Try it: Could you return the data below verbatim, from the line with "is (1004, 785)." up to and including the line with "The image size", omitting the pictures?

Exercise input:
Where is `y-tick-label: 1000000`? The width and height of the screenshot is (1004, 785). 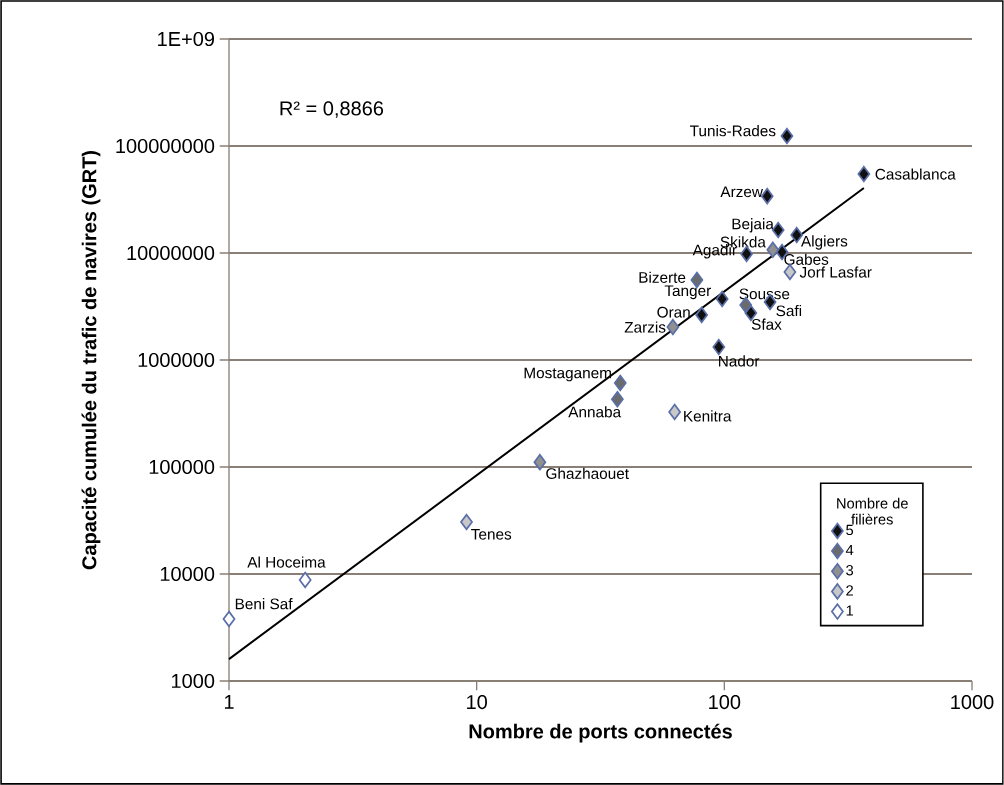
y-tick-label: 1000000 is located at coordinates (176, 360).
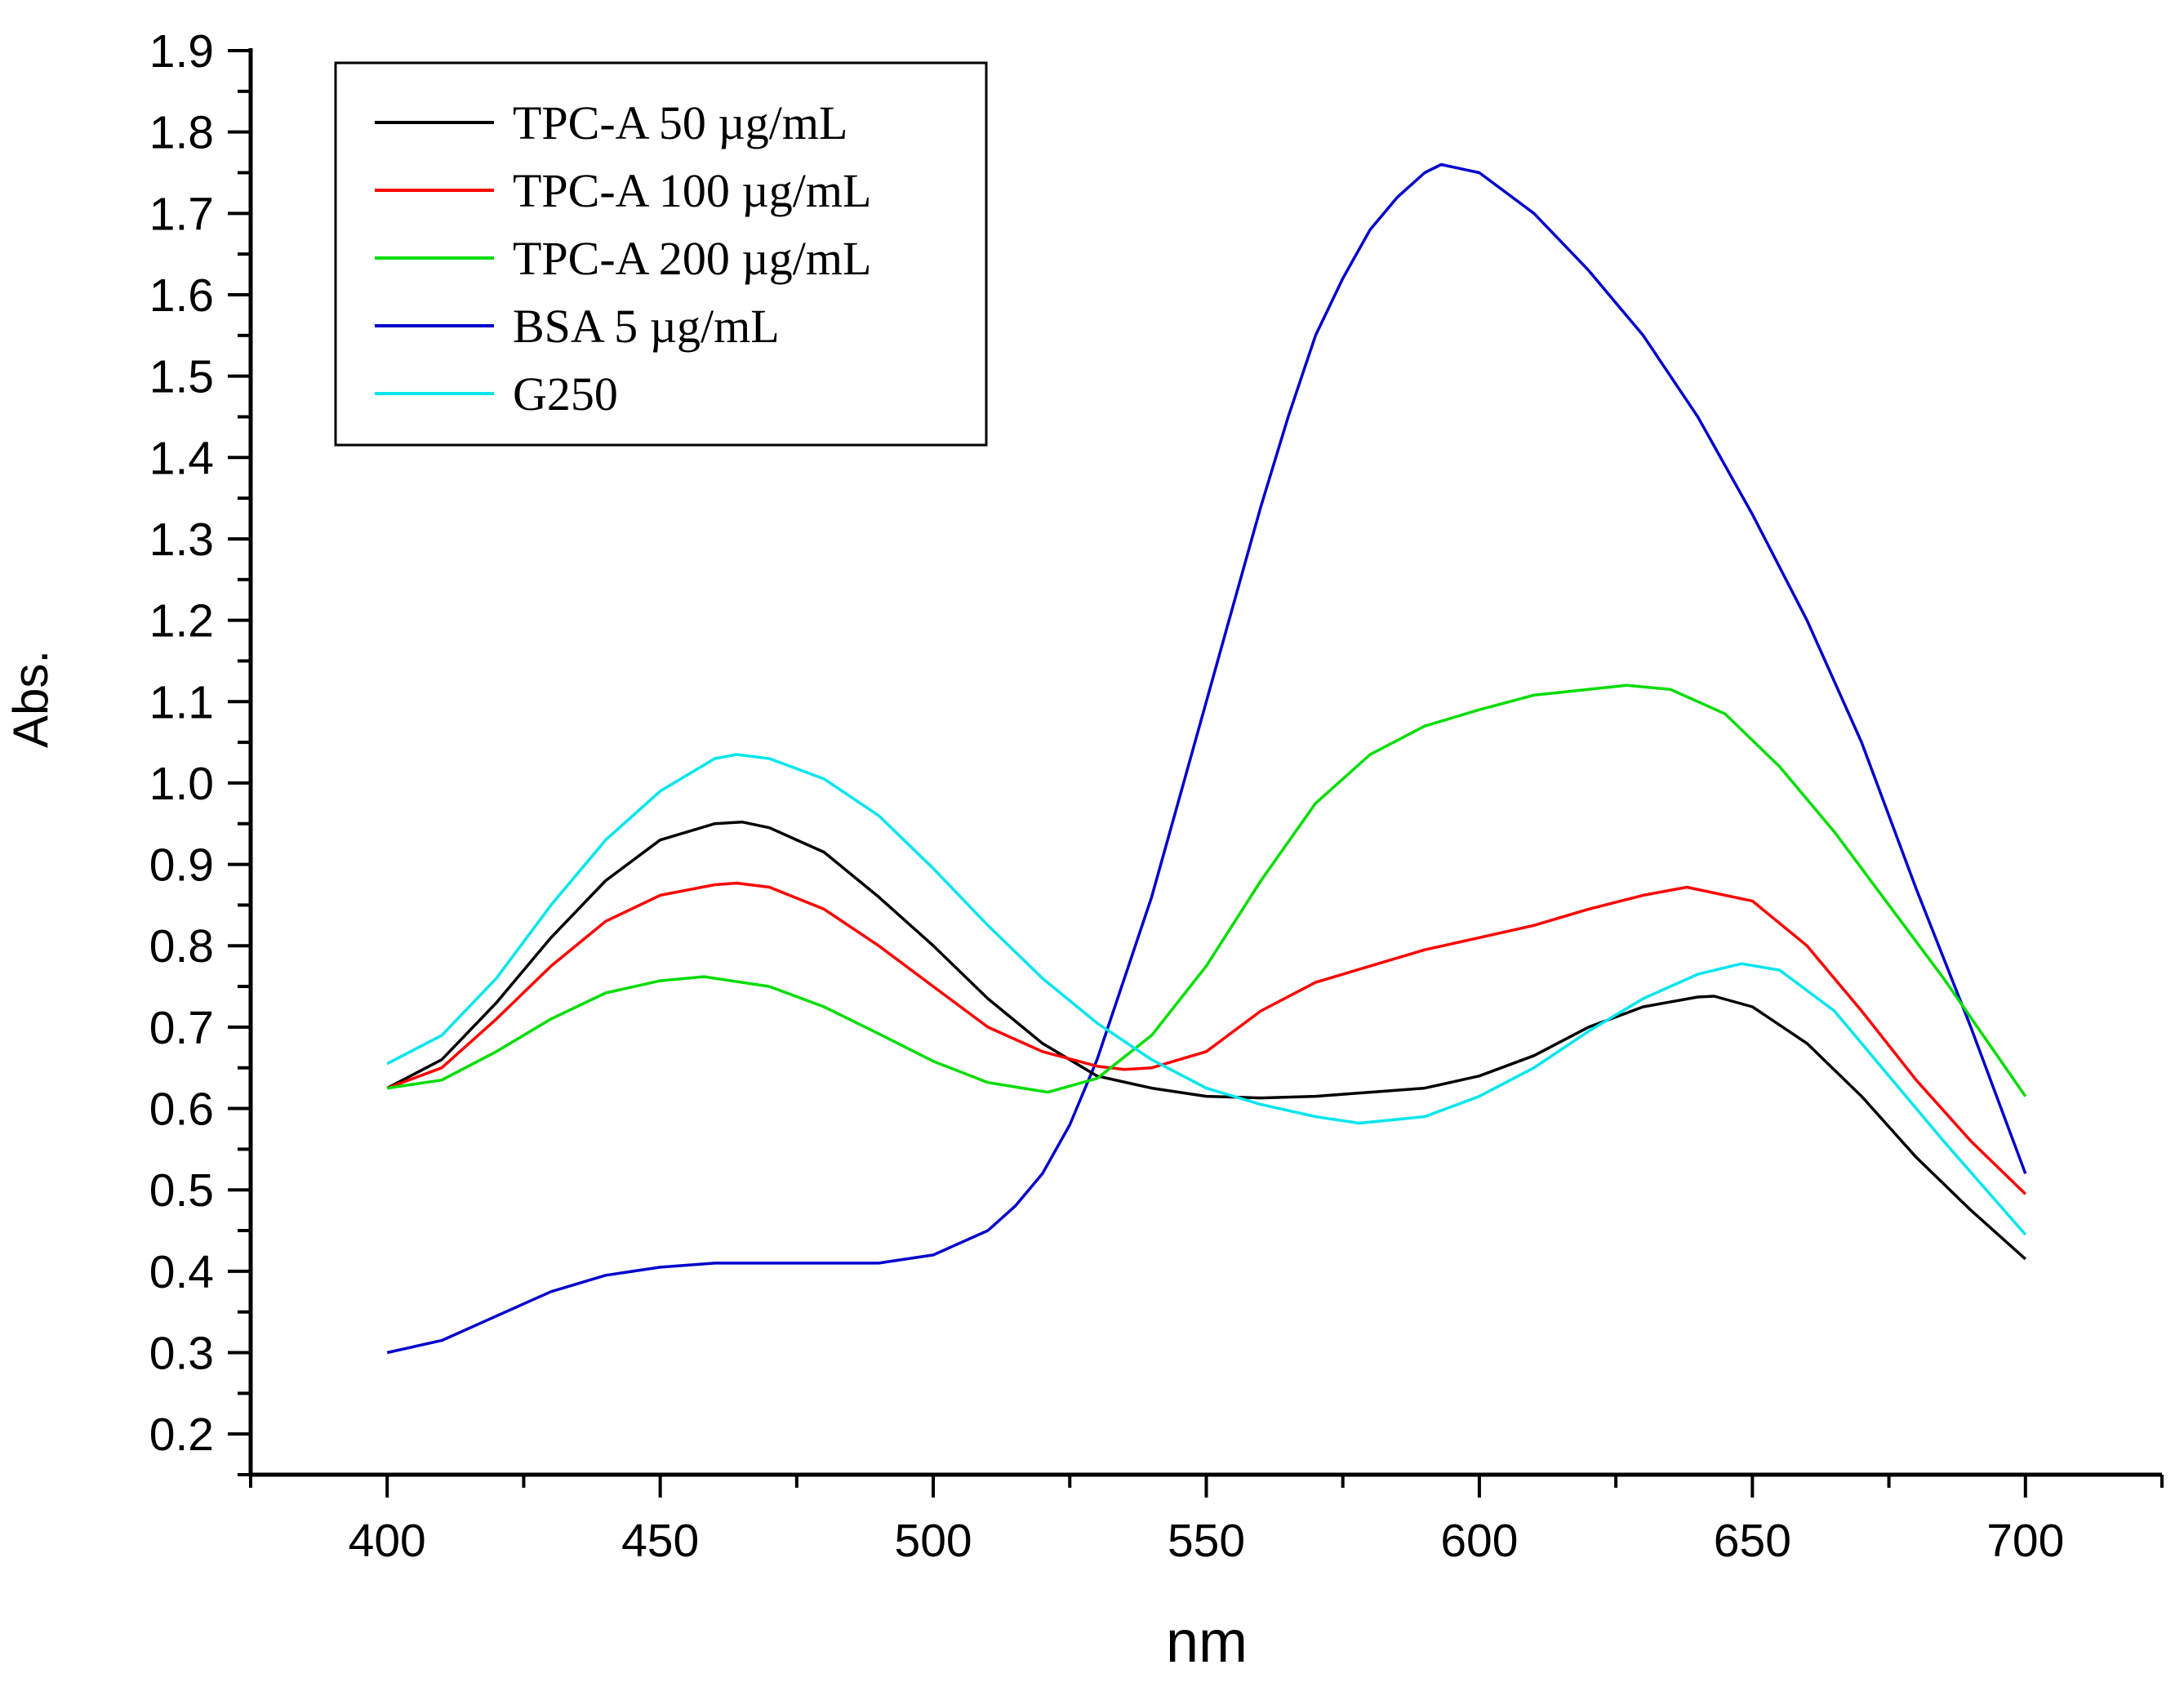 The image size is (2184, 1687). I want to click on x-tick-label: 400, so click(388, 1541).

* * *

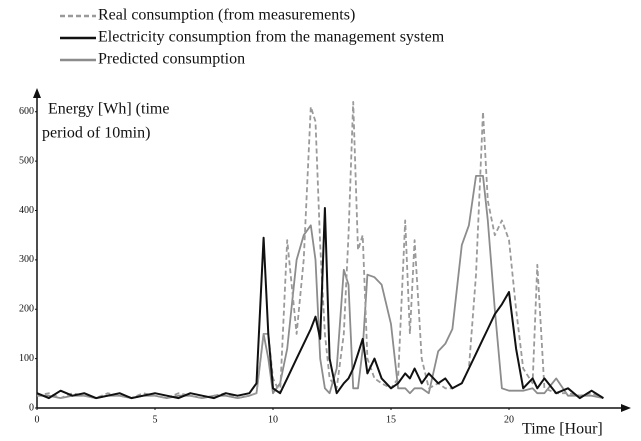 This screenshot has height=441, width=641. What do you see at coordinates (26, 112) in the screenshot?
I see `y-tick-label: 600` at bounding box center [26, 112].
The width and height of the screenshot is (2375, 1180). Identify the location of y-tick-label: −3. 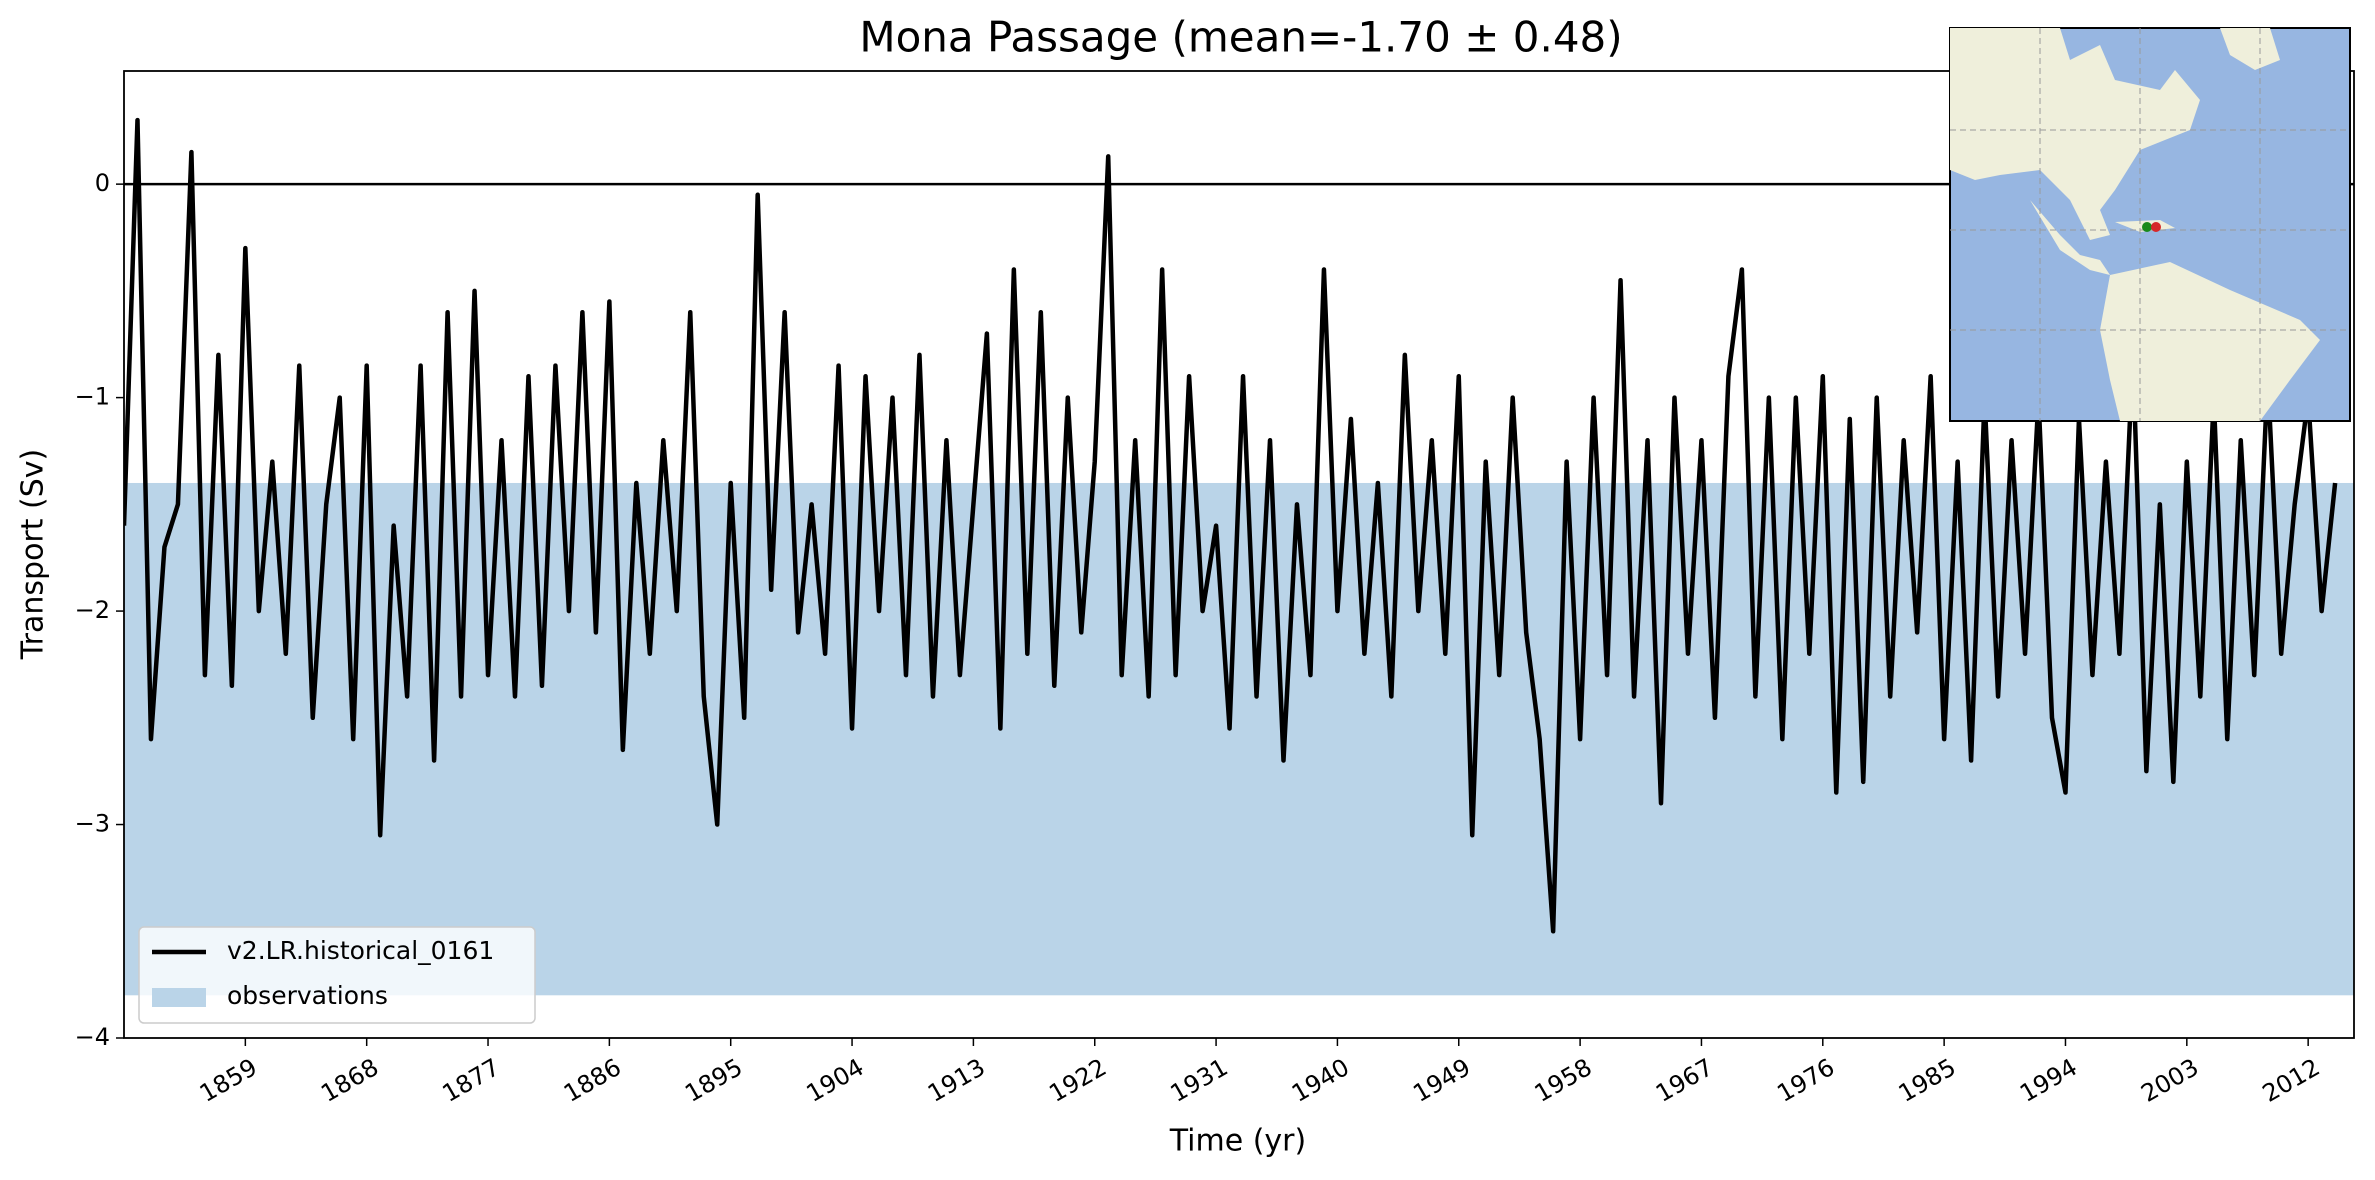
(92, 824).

The completed task:
Where is `y-tick-label: 1000000`? The width and height of the screenshot is (1004, 785). 
y-tick-label: 1000000 is located at coordinates (176, 360).
 The image size is (2184, 1687). I want to click on x-tick-label: 400, so click(388, 1541).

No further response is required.